British “civil servants have been asleep at the wheel”, said Jeremy Percy, director of the New Under Ten Fishermen’s Association, which campaigns on behalf of small-scale fleets. “They've allowed quota to become just another commodity that can be bought and sold, which has allowed far sharper and more far-seeing, often foreign corporations to buy up UK quota and the vessels and licences.”

The North Devon Fishermen’s Association continues to press the Department of the Environment for Food and Rural Affairs (DEFRA) for greater quota equality and for smaller operators to have a larger slice of the pie, said their president Tony Balls in a phone call to FRANCE 24. However, Balls also remained hopeful that once Britain left the EU, they would be able to snap up more of the European quota.

 Others were less optimistic  about how easy it would be to obtain better fishing rights during the Brexit negotiations. “Where someone’s getting more then someone’s getting less,” said Percy. “France, Belgium, Holland, Spain, Ireland are sure as hell not going to take that lying down.” He referred to a clause of UNCLOS (the United Nations Convention on the Law of the Sea) that overrides the CFP, and that states that whoever as a nation has habitually fished in waters of another nation has the right to carry on fishing there. “So I’m absolutely certain that those nations will continue to fish here and that it will all end up in the courts.” And he warned against Britain blocking French fishermen’s access to their waters, explaining that the small-scale fleet largely depends on their access to European markets. “If we seek to reduce access to, for instance, French fishermen, you can guarantee, they’ll close down the ports in France overnight.”

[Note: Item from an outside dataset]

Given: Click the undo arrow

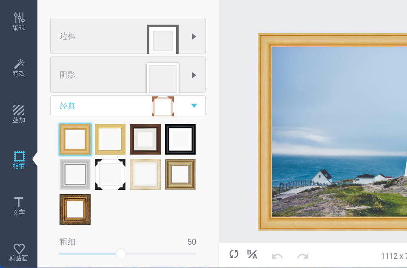Looking at the screenshot, I should click(277, 256).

Fisherman Ben Bengey in the harbour at Ilfracombe on Tuesday 8 October, 2019.
Fisherman Ben Bengey in the harbour at Ilfracombe on Tuesday 8 October, 2019. Charlotte Wilkins, FRANCE 24

Bengey was more bullish. “Britain don’t have any backbone at the moment,” he said after helping a friend bring his lobster pots ashore. “As you see in the last year with the scallop wars (a clash between Cornish and French fishermen over access to scallops in the Channel) and all that. When the French boats hit all of our boats. We came out.” He acknowledged that money from the EU had recently allowed him to buy lifejackets but said it was “stuff I could have afforded off my own bat”. Scott Wharton took a similarly punchy line with the French. “If the French aren’t going to buy our fish,” he said, “I tell you what Mr Macron, we’re not going to buy your wine.”

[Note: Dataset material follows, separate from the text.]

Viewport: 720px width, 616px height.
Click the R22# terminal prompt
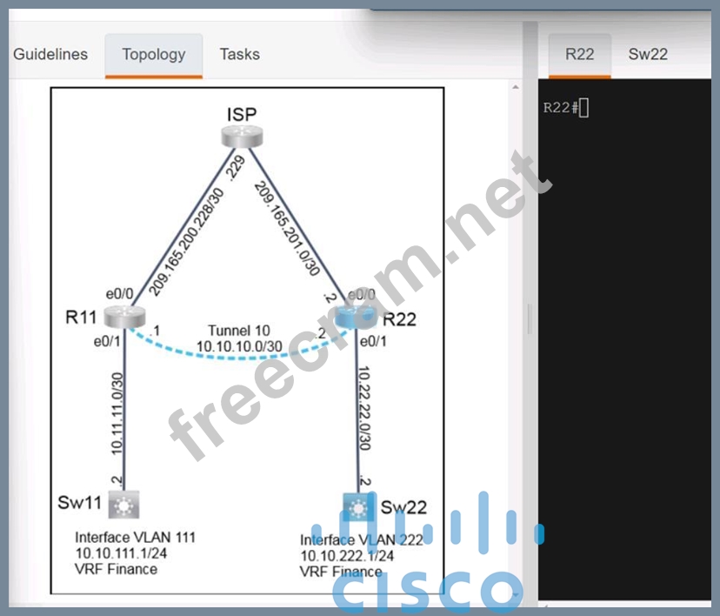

Some suggested the negotiations could be done on a quid pro quo basis. “It might be ‘you give us a few more cuttlefish and we'll take a bit more haddock’ or something like that”, suggested Dr Christopher Huggins from the University of Suffolk, who is part of a project team looking at the impact of Brexit on UK fisheries policy. Huggins also saw reason for optimism in that, “smaller fishing concerns are starting to get a bit of attention. You're starting to hear a more diverse range of voices within the fishing industry.” Griffin Carpenter, a specialist in fisheries at the New Economics Foundation, was similarly upbeat, seeing “some energy in government to reform the system, and actually make UK law more fitting for the small-scale sector and thriving coastal communities”.             

Percy was more cynical. “I think at this stage of the game, they could promise and will promise anybody anything,” he said of Boris Johnson “They’d have you believe that fish were going to fall from the sky.

 “Three years on and I’ve read everything there is to read, spoken to various politicians, and we still really don't know what's going to happen either on a national basis, or in fact, from the industry point of view,” Percy continued. “But the day after the referendum I was down on the South Coast talking to some fishermen. A fisherman said to me ‘Jerry we got screwed going into the common market and we'll get screwed coming out’. And as I speak, I have no reason still to disbelieve him.”